* **Task brief**: Your answer must be an exact copy of the records below.

Stored dataset items
§ §

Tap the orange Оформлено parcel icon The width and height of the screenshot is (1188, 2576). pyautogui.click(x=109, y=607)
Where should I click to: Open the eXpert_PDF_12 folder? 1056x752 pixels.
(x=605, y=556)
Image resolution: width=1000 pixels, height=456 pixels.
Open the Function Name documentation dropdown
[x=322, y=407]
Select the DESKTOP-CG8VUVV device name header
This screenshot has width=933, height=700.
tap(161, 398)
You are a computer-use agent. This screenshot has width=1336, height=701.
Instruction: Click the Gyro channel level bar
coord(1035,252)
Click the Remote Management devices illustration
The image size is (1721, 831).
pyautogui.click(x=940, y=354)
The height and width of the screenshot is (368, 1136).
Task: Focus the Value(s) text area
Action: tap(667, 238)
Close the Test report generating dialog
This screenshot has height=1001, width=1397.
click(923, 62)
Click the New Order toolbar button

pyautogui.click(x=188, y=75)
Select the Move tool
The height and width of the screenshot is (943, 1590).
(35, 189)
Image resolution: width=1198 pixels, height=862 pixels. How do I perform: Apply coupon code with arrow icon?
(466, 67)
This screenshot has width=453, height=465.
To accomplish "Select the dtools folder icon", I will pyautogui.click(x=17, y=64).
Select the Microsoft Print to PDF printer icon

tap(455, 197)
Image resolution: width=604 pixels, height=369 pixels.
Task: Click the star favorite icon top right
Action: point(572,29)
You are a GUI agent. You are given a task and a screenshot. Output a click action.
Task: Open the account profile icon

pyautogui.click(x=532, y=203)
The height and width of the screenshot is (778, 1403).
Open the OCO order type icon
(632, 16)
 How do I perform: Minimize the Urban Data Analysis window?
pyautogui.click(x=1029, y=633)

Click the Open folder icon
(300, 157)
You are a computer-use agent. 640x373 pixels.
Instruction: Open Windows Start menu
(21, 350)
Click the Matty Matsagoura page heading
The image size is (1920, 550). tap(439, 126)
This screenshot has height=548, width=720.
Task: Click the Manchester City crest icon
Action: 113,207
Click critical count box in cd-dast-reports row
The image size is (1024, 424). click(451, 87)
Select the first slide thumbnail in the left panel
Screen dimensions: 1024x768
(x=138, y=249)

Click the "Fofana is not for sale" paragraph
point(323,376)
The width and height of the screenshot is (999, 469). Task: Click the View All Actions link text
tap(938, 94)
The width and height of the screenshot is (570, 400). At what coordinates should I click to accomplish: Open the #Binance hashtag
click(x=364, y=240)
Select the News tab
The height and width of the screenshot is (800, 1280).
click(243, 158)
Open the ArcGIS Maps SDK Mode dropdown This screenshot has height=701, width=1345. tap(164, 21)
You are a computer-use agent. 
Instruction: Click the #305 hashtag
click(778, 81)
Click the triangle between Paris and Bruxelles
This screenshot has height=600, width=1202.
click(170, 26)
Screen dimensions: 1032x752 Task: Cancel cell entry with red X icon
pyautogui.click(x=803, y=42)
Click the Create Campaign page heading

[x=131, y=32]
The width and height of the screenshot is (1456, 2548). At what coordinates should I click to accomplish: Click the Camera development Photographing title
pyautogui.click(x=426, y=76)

§ §

* **Answer to the problem**:
Tap the orange Оформлено parcel icon The width and height of the screenshot is (1188, 2576). pyautogui.click(x=109, y=607)
Where should I click to: Open the eXpert_PDF_12 folder? 1056x752 pixels.
(x=605, y=556)
Image resolution: width=1000 pixels, height=456 pixels.
Open the Function Name documentation dropdown
[x=322, y=407]
Select the DESKTOP-CG8VUVV device name header
This screenshot has width=933, height=700.
tap(161, 398)
You are a computer-use agent. This screenshot has width=1336, height=701.
Instruction: Click the Gyro channel level bar
coord(1035,252)
Click the Remote Management devices illustration
The image size is (1721, 831).
pyautogui.click(x=940, y=354)
The height and width of the screenshot is (368, 1136).
Task: Focus the Value(s) text area
Action: tap(667, 238)
Close the Test report generating dialog
This screenshot has height=1001, width=1397.
click(923, 62)
Click the New Order toolbar button

pyautogui.click(x=188, y=75)
Select the Move tool
The height and width of the screenshot is (943, 1590).
(35, 189)
Image resolution: width=1198 pixels, height=862 pixels. How do I perform: Apply coupon code with arrow icon?
(466, 67)
This screenshot has width=453, height=465.
To accomplish "Select the dtools folder icon", I will pyautogui.click(x=17, y=64).
Select the Microsoft Print to PDF printer icon

tap(455, 197)
Image resolution: width=604 pixels, height=369 pixels.
Task: Click the star favorite icon top right
Action: point(572,29)
You are a GUI agent. You are given a task and a screenshot. Output a click action.
Task: Open the account profile icon

pyautogui.click(x=532, y=203)
The height and width of the screenshot is (778, 1403).
Open the OCO order type icon
(632, 16)
 How do I perform: Minimize the Urban Data Analysis window?
pyautogui.click(x=1029, y=633)

Click the Open folder icon
(300, 157)
You are a computer-use agent. 640x373 pixels.
Instruction: Open Windows Start menu
(21, 350)
Click the Matty Matsagoura page heading
The image size is (1920, 550). tap(439, 126)
This screenshot has height=548, width=720.
Task: Click the Manchester City crest icon
Action: 113,207
Click critical count box in cd-dast-reports row
The image size is (1024, 424). click(451, 87)
Select the first slide thumbnail in the left panel
Screen dimensions: 1024x768
(x=138, y=249)

Click the "Fofana is not for sale" paragraph
point(323,376)
The width and height of the screenshot is (999, 469). Task: Click the View All Actions link text
tap(938, 94)
The width and height of the screenshot is (570, 400). At what coordinates should I click to accomplish: Open the #Binance hashtag
click(x=364, y=240)
Select the News tab
The height and width of the screenshot is (800, 1280).
click(243, 158)
Open the ArcGIS Maps SDK Mode dropdown This screenshot has height=701, width=1345. tap(164, 21)
You are a computer-use agent. 
Instruction: Click the #305 hashtag
click(778, 81)
Click the triangle between Paris and Bruxelles
This screenshot has height=600, width=1202.
click(170, 26)
Screen dimensions: 1032x752 Task: Cancel cell entry with red X icon
pyautogui.click(x=803, y=42)
Click the Create Campaign page heading

[x=131, y=32]
The width and height of the screenshot is (1456, 2548). At what coordinates should I click to accomplish: Click the Camera development Photographing title
pyautogui.click(x=426, y=76)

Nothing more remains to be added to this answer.